• **What the task asks**:
Copy out exactly the line that contains "Open the editor More Actions ellipsis menu" and all lines following it to the end of the data.
▬▬▬
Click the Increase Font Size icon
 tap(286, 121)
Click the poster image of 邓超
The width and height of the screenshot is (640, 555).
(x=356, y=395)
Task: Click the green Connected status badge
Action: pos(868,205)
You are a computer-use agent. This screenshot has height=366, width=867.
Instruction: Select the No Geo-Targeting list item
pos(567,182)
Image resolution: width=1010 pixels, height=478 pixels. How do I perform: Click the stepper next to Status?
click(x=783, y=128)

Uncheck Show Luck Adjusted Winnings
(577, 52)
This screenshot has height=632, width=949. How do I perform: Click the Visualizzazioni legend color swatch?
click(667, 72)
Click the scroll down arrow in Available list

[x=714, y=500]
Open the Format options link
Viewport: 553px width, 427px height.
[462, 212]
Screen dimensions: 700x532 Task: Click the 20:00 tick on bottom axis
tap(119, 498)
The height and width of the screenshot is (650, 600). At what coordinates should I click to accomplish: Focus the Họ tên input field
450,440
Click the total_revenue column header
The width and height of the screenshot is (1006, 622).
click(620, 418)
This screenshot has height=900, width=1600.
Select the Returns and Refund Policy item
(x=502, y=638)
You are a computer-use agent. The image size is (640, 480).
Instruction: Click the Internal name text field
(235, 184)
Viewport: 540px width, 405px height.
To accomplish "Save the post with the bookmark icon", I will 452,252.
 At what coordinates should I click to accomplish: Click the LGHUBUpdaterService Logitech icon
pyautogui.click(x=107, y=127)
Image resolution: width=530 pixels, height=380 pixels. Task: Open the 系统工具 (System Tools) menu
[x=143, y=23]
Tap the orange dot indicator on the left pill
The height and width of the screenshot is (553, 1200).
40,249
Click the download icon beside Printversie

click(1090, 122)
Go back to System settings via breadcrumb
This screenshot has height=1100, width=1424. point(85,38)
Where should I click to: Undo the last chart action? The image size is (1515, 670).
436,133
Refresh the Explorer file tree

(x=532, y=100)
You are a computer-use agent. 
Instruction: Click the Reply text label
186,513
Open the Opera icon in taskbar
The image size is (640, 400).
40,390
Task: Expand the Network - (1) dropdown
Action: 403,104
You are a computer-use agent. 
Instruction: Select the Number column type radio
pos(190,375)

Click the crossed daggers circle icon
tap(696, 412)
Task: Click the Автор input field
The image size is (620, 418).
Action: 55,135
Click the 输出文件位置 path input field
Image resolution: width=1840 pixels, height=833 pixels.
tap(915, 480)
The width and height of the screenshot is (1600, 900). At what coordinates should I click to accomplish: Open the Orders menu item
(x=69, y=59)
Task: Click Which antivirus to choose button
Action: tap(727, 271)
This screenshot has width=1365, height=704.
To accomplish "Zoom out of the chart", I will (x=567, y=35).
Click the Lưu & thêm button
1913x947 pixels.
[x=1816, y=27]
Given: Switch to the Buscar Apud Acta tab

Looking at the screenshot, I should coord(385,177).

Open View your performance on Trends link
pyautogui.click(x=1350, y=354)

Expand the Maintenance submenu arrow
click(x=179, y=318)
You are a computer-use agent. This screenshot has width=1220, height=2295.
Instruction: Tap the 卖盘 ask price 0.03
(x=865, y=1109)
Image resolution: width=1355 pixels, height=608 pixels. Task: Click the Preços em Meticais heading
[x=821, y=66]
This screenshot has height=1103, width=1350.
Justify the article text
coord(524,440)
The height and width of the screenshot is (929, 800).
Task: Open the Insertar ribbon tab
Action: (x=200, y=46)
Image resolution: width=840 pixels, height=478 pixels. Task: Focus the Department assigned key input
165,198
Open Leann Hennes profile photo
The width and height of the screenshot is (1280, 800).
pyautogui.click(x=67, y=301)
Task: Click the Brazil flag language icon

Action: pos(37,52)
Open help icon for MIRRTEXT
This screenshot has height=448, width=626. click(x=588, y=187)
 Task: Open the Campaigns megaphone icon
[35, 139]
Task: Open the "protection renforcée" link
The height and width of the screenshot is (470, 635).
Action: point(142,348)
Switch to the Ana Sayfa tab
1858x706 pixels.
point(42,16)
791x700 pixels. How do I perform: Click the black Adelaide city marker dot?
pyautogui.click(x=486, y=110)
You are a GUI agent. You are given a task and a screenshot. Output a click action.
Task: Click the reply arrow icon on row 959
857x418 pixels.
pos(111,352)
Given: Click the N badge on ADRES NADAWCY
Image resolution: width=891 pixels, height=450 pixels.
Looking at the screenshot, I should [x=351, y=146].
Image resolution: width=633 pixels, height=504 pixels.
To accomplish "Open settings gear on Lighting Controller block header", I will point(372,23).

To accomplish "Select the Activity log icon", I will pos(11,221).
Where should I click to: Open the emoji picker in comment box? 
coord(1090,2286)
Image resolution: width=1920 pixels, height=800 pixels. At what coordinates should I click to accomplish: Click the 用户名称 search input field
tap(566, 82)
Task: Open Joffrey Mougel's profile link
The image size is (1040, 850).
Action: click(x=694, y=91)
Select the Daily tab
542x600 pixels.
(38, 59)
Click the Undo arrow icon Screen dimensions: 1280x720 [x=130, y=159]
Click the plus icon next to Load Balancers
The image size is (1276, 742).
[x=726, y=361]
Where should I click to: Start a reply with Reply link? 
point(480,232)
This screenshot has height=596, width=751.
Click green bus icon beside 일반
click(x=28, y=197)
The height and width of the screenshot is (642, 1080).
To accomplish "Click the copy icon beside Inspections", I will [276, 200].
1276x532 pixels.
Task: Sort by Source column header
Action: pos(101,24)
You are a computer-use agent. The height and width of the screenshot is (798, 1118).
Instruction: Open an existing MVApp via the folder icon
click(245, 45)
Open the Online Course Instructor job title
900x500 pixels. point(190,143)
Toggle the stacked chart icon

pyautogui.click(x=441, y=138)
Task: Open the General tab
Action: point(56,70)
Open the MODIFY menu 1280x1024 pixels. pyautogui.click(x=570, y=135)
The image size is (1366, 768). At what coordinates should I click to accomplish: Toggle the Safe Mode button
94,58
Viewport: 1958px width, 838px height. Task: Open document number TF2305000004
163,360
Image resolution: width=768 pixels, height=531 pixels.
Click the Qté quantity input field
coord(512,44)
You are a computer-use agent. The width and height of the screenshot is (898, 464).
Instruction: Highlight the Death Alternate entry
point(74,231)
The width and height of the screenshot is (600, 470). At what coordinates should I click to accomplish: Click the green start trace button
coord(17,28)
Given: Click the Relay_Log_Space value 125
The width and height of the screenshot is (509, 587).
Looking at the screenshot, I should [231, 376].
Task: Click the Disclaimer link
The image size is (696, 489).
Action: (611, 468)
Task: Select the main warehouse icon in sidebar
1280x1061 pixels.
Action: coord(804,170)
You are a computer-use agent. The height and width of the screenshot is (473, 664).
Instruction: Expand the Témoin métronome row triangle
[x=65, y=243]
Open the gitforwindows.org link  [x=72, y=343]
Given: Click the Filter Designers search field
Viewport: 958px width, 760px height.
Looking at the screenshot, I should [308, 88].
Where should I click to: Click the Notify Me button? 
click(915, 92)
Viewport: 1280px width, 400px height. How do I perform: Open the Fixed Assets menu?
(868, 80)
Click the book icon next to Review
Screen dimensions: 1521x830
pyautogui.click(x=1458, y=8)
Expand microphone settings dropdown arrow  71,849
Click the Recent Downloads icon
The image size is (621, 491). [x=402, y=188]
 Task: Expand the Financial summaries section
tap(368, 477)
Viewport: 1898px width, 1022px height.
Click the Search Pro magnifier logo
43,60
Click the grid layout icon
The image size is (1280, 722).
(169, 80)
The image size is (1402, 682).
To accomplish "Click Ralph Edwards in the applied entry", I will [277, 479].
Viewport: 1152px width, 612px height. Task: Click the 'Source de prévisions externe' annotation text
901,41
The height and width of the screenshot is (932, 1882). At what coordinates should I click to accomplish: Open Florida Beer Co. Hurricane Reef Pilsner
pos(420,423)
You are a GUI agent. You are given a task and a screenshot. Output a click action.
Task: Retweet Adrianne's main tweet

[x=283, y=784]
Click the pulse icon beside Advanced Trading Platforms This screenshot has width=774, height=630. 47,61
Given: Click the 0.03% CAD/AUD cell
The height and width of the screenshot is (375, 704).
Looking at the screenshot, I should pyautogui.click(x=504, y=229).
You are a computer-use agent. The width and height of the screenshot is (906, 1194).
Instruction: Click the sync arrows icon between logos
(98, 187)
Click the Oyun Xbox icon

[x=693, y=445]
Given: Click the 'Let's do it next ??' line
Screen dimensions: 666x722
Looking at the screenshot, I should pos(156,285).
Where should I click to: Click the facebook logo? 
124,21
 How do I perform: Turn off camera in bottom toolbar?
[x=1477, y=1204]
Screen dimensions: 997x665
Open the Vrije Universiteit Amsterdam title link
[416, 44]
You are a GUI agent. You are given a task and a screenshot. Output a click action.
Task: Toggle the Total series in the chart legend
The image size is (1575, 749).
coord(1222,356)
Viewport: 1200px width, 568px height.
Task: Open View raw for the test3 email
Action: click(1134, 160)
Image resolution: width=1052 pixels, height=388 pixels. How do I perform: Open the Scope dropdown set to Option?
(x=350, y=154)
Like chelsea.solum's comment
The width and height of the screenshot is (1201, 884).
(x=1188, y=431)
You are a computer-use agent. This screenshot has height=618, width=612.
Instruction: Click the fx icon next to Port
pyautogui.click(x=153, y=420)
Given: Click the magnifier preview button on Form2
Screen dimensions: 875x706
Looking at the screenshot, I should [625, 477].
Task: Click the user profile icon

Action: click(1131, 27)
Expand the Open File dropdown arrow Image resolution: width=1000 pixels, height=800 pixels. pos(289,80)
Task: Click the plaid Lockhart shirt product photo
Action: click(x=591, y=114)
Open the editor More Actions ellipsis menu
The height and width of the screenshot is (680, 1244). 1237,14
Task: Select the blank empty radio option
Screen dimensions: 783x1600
▬▬▬
• **Result of the exercise**:
Open the editor More Actions ellipsis menu
The height and width of the screenshot is (680, 1244). 1237,14
Task: Select the blank empty radio option
Screen dimensions: 783x1600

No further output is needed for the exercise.